• Tri-Party repo is a financial market instrument where a repo transaction between two parties is administered by a triparty agent which is a licensed financial institution.
• According to the RBI, “Tri-party repo is a type of repo contract where a third entity (apart from the borrower or lender), called a Tri-Party Agent, acts as an intermediary between the two parties to the repo to facilitate services like collateral selection, payment and settlement, custody and management during the life of the transaction.”
• In the case of triparty repo, ‘an investor places its money with a custodian bank, which in turn lends it to another institution, and then assets are pledged as collateral for the loan.’
• The RBI has notified the introduction of triparty repo in India in its April 11, 2017, Draft Directions.
• The triparty repo is a financial market instrument like the market repo and not like the Central Bank repo (RBI’s repo).
• This means that it may not have a monetary policy significance rather will have financial market significance.
The role of the triparty agent
• The differentiating factor in the case of triparty repo, from the market repo is the presence of the third party which is known as triparty agent. In the case of usual market repo, there is not such an entity.
• Job of the triparty agent is to administer the transaction between the lender and the borrower. Here, the agent does some post-trade processing-collateral selection, payment and settlement, custody and management during the life of the transaction. Actually, the tri-party agents are custodian banks who have the license to do the activity at the insistence of the central bank.
• Once a lender or borrower notifies about transactions, the agent matches the transaction amount, conditions and, if successful, processes the transaction. The agent automatically select from the securities account of the seller, sufficient collateral that satisfies the credit and liquidity criteria set by the buyer.

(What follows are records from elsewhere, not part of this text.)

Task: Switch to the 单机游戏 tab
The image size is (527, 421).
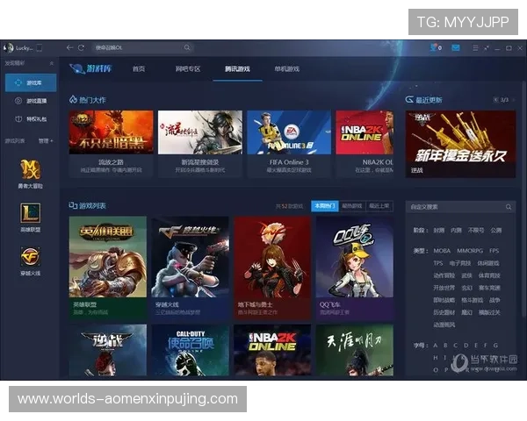Action: [286, 68]
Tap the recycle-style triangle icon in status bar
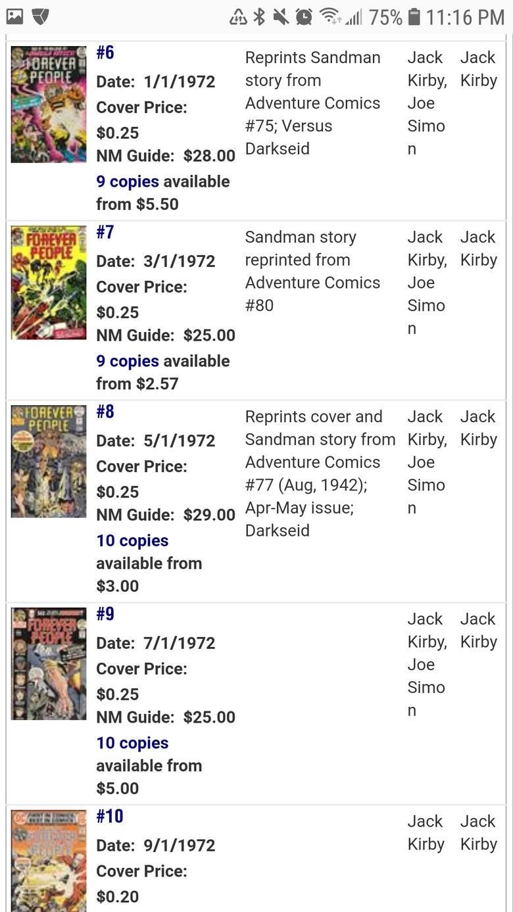 [x=238, y=16]
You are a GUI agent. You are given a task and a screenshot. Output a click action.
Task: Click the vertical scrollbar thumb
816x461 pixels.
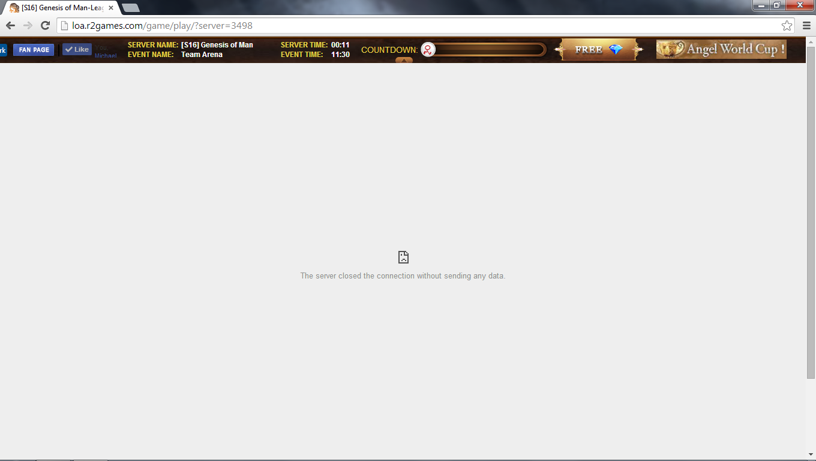[811, 210]
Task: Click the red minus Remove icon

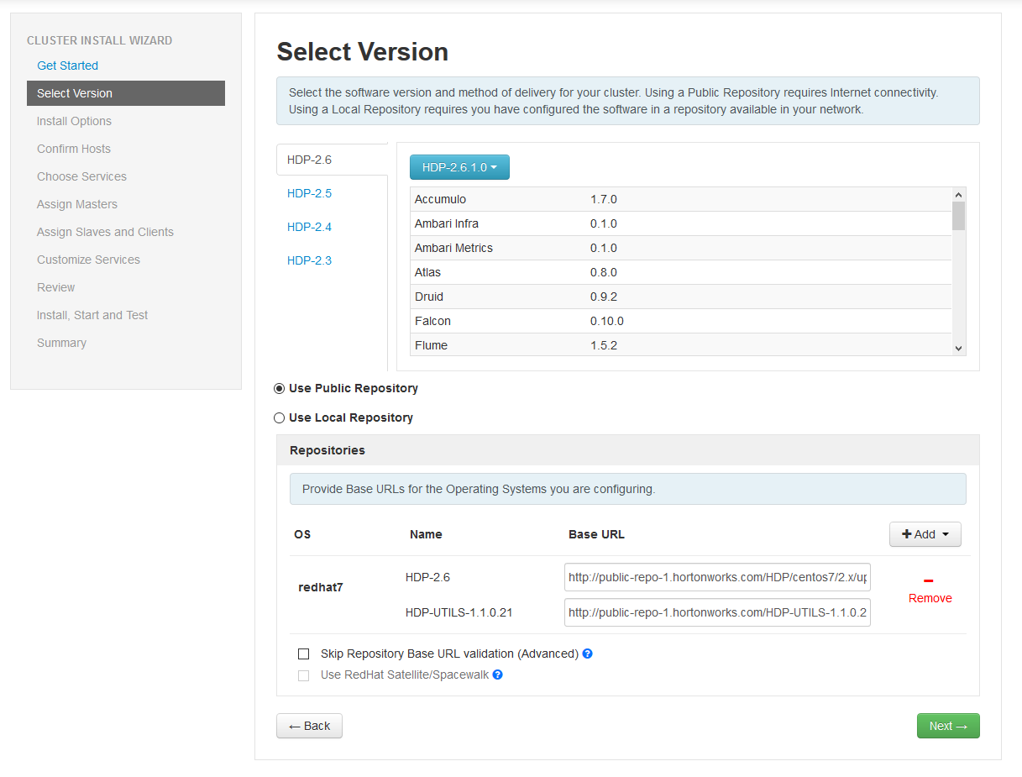Action: (929, 581)
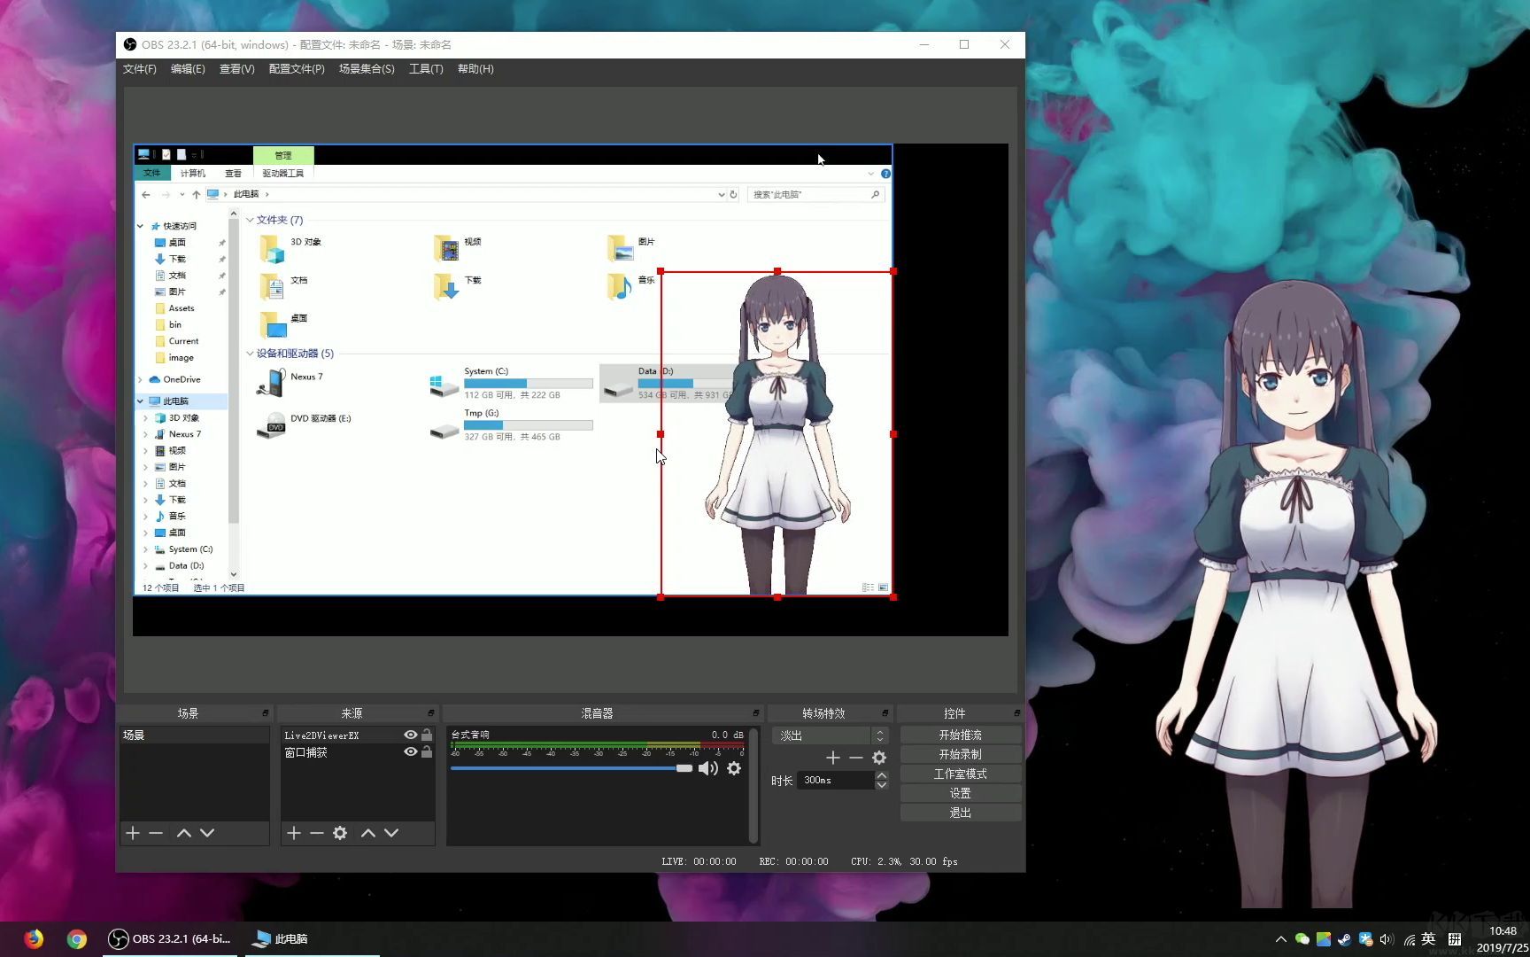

• Besides initiating the deal, the tri-party agent continues to manage the transaction by making revaluation of the collateral, margining, making income payments on the collateral etc.
• The triparty agent doesn’t change the relationship between the parties, and he does not participate in the risk of transactions. In case of default by one party, the impact still falls entirely on the other party. This means that the level of involvement of the agent is less.